Seasonal tendencies peculiar to an asset may affect its performance. These are not only found on the daily, but also on the monthly, weekly, or hourly durations. For instance, if you are a day trader, you may find that your trading strategy may work better in the second half of the day than in the first half. Thus, keeping a note of the time element in your trading could reveal some interesting insights to help you when using the long legged doji candlestick to plan your trades.

For example, you may find that the price action on Wednesdays are always the most bullish on your chosen asset. Then, when you spot a long-legged doji form in the midst of the bullish trend, you might want to take the signal seriously. As a matter of fact, the long legged doji formation there is a sign that the bullish sentiment is showing uncertainty and the market could be ripe for a pullback. You could then plan a trade to short the asset.

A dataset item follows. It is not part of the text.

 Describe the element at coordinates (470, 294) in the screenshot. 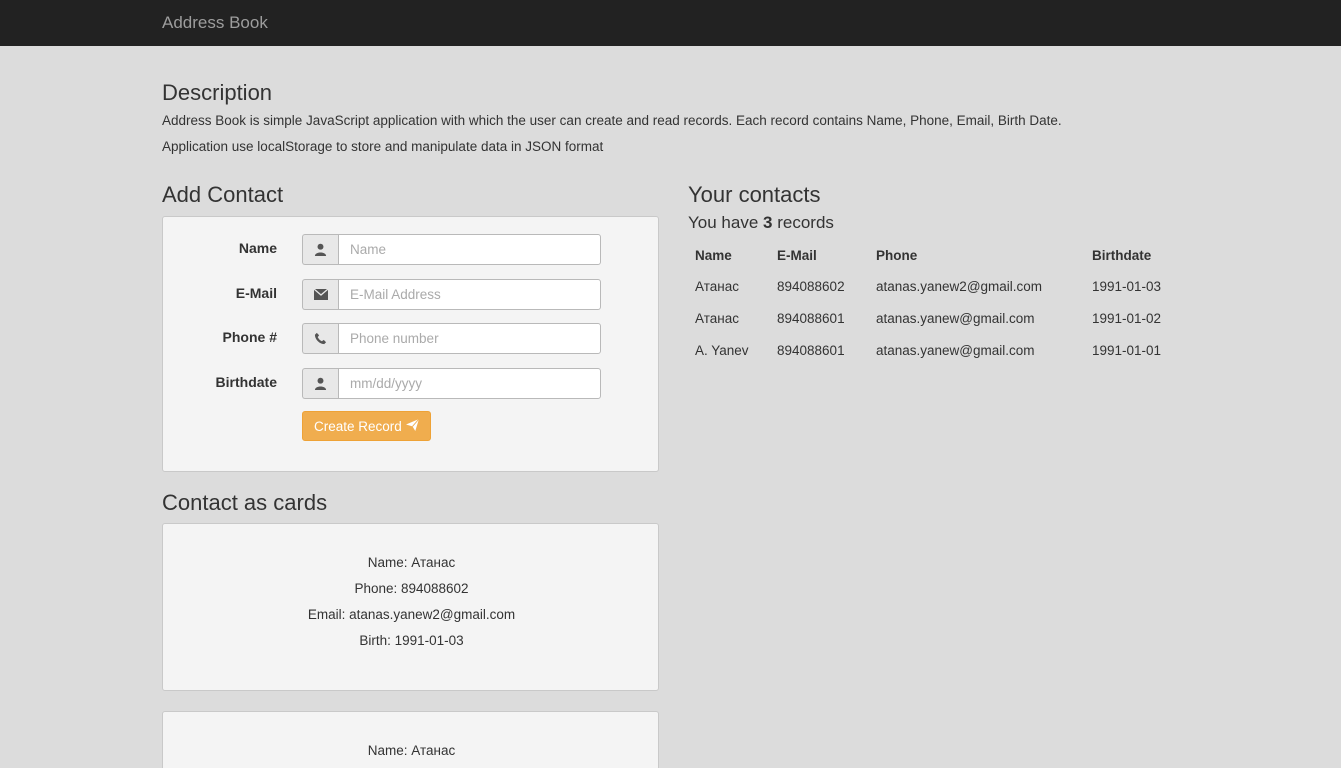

Long Legged Doji Trading Strategies

Now that you have learnt how to improve a long legged doji signal, let us give you some examples of trading strategies that you could use when you see a long legged doji candlestick.

1. Long Legged Doji with Bollinger Bands

In this example strategy, we will be using the Bollinger Bands to help us in our long leg doji trade. The Bollinger Band indicator consists of a number of bands. During an uptrend, price is going to be above the upper band, while during a downtrend, prices will trade below the lower band. As such, one simple strategy is to go long when you see the formation of long-legged doji candlestick below the lower band, and vice versa.

2. Long-legged Doji with Volatility Filter

In this example scenario, we will be using a Volatility Filter to help us in our long leg doji trade. One way of gauging the relevance of a pattern is to watch the volume. If the volume is high, it means that many trades were executed at around that price, which makes a reversal more likely when faced with a sign of indecision.

We will need the volume on the long legged doji candlestick to be at least two times higher than the volume of the previous candlestick to have enough late traders to get caught and get their stop-loss executed and force the price to reverse more strongly. In short, when you see price rising continuously in an uptrend, and a long legged doji appears where the volume traded that day is at least twice that of the previous day, open a short trade at the start of the next candle and wait a couple of days after the price drops to take-profit. This works the same way for the opposite direction.


Now that we have learnt about the long legged doji candlestick as well as its applications, it is time to do some revision. Let’s see if you can answer the below questions about the long legged doji correctly.

Is a Long Legged Doji Bullish?

A long legged doji is neither bullish nor bearish on its own.

What Does a Long Legged Doji Indicate?

A long legged doji indicates indecision amongst market participants.

Are Dojis Bullish or Bearish?

Dojis are neither bullish nor bearish on their own.

What Does a Long Legged Doji Tell Us About the Market?

A long legged doji tells us that the market is showing signs of uncertainty, with the number of buyers and sellers in equilibrium. When appearing at the end of an existing trend, a long legged doji could be a sign of trend exhaustion and a possible trend reversal in the works.